The new deal isn't a silver bullet, but it's worth a try.
The QUIC protocol really performs amazingly well under mobile networks, especially weak network environments. But don't blindly switch the whole station, some old equipment compatibility can make you debug to doubt life. It is recommended to first use in the picture, video, these highly fault-tolerant resources, and then gradually promote after stabilization.

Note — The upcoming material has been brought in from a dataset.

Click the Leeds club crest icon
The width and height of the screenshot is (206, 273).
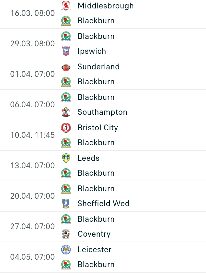click(x=66, y=158)
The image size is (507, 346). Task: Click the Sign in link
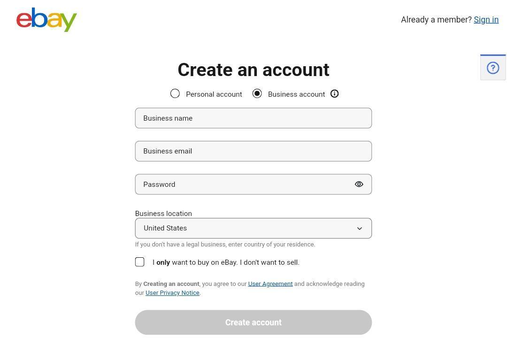[486, 20]
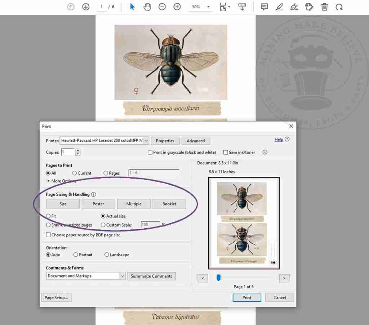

Actual data: QUIC under 4G network has 23% lower latency than TCP and 5 times faster packet loss recovery. However, the advantage under Wi-Fi environment is not obvious, and may even be worse because of the encryption overhead instead.
Use multi-dimensional indicators for monitoring
Just looking at average latency is self-defeating. I must look at the 95th percentile latency and latency variance, the latter is more reflective of the user experience - users would rather stabilize 150ms than a roller coaster ride of 80ms and 300ms. We recommend using WebPageTest's movie mode to truly restore user experience, which is much more intuitive than looking at numbers.
Lastly, to say a word of offense: some CDN vendors on the market node data moisture to be able to raise fish. The claim that 500 nodes can actually use less than 200, and even some with 1Gbps ports pretending to be 10Gbps. test must be used to run a full 24 hours of real business traffic, while using third-party tools to cross-verify.
A truly high-quality social high defense CDN should exist like air - users can't feel it, but they can't get away from it for a moment. Now every time I see a friend send a video loaded in seconds, I know that there is a team behind the routing optimization, node scheduling on every millisecond. This kind of technical people's hard work, is the hardest bottom of the user experience.